Password protected checker for PDF, DOC and DOCX files

Project: Rails (monolith) Objective: Verify if uploaded files are password-protected and prompt users to provide unprotected versions if necessary.

Initially, I considered using plain JavaScript for the file check, assuming it would be a straightforward process with minimal dependencies. However, I soon realized this approach had several limitations:

  1. User could bypass the check if they wanted to. (Not a big deal, but still) Anyways, we would need to replicate the same validation on the server side.
  2. The most right approach would be to use a system library to try and open the file and see if it's password protected, then we would know for sure. And at system level, we can only do that on the server side.
  3. But where is the fun? Coding is learning too, so I started to code the solution in JavaScript.
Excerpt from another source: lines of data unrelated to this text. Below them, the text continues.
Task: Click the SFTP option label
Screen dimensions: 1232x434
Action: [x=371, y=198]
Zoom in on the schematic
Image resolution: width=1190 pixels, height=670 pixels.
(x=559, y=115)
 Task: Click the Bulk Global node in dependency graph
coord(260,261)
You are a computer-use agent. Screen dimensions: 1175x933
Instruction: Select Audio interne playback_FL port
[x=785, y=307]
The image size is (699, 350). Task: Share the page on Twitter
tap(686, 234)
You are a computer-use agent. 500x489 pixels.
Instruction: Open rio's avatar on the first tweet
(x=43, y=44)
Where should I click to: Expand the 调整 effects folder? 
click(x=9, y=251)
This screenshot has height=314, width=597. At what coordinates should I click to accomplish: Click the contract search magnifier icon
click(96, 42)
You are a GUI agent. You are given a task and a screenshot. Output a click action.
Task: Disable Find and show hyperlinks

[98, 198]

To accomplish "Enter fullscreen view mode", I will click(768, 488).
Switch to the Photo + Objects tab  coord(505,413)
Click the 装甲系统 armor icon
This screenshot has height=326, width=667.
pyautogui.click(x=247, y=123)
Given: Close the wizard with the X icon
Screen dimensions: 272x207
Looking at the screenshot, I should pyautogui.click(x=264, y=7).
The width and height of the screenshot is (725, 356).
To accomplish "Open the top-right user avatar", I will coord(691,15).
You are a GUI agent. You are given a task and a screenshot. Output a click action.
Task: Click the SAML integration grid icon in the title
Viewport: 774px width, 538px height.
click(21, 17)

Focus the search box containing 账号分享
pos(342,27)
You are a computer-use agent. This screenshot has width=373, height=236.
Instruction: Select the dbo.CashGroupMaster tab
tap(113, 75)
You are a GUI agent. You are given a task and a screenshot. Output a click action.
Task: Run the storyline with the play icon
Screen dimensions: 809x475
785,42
My research revealed that PDF files were the most straightforward to analyze. By reading the file as binary data, we could search for specific encryption-related byte patterns. Here's how it works:

  async #isPdfPasswordProtected(file) {
    return new Promise((resolve, reject) => {
      const reader = new FileReader();

      reader.onload = function (e) {
        const data = new Uint8Array(e.target.result);
        let pdfString = '';
        const chunkSize = 8192;

        for (let i = 0; i < data.length; i += chunkSize) {
          pdfString += String.fromCharCode.apply(null, data.subarray(i, i + chunkSize));
        }

        const isEncrypted = /\/Encrypt\s*\d+\s+\d+\s+R/.test(pdfString);
        resolve(isEncrypted);
      };
      reader.onerror = function (e) {
        reject(e);
      };

      reader.readAsArrayBuffer(file);
    });
  }

That worked for read-protected PDF files but not for edit-protected PDF files (it wasnt a requirement for this project though).

For DOCX files, the approach was more complex but equally interesting. DOCX files are essentially ZIP archives containing XML files. The strategy was to open the DOCX file as a ZIP and check for the presence of [Content_Types].xml, which should be the first file in a valid, unprotected DOCX. If this file is missing or inaccessible, it's a strong indicator that the file is password protected.

This method proved effective in testing, accurately identifying protected DOCX files. However, it required introducing a new dependency, JSZip, to handle the ZIP file operations in JavaScript. While this added some complexity to the project, it provided a robust solution for DOCX encryption detection.

Here's a version of the DOCX checking function:

  async #checkDocxEncryption(arrayBuffer) {
    try {
      const zip = await JSZip.loadAsync(arrayBuffer);
      const hasEncryptionInfo = zip.file('EncryptionInfo') !== null;
      const hasEncryptedPackage = zip.file('EncryptedPackage') !== null;

      if (hasEncryptionInfo || hasEncryptedPackage) {
        return true;
      } else {
        try {
          const documentXml = await zip.file('word/document.xml')?.async('string');
          if (documentXml) {
            // Able to read document.xml, file is not encrypted.
            return false;
          } else {
            // Cannot read document.xml, file may be encrypted.
            return true;
          }
        } catch (error) {
          // Error reading document.xml, file may be encrypted
          return true;
        }
      }
    } catch (err) {
      console.error('Error reading .docx file, likely encrypted:', err);
      return true;
    }
  }

After successfully implementing checks for PDF and DOCX files, I encountered a significant challenge with DOC files. The older DOC format, based on Microsoft's proprietary compound file binary format, proved difficult to analyze using JavaScript alone.

My breakthrough came when I discovered a Ruby library capable of detecting password protection in DOC files. This discovery led me to shift my approach, moving all file encryption checks to the backend. This decision allowed for a more unified and robust solution across different file formats.

Here's the final code of the backend solution:

Gist with the final code

I've extracted and used some parts of docx gem, and, from msworddoc-extractor gem.

Requirements:

  • Install imagemagick at Linux/server
  • Add gem image_processing for PDF checking.
  • Add gem ruby-zip for DOCX checking
  • Add gem ruby-ole for DOC checking

After all of this considered, we could choose to install libreoffice on the server, and trying to open the file using libreoffice cli. Its a nice alternative, perhaps a better one. Its a big package on the server though and I dont know the impact on performance on the system nor on the processing of each file.

I've learned a lot with this project. It was challenging and fun.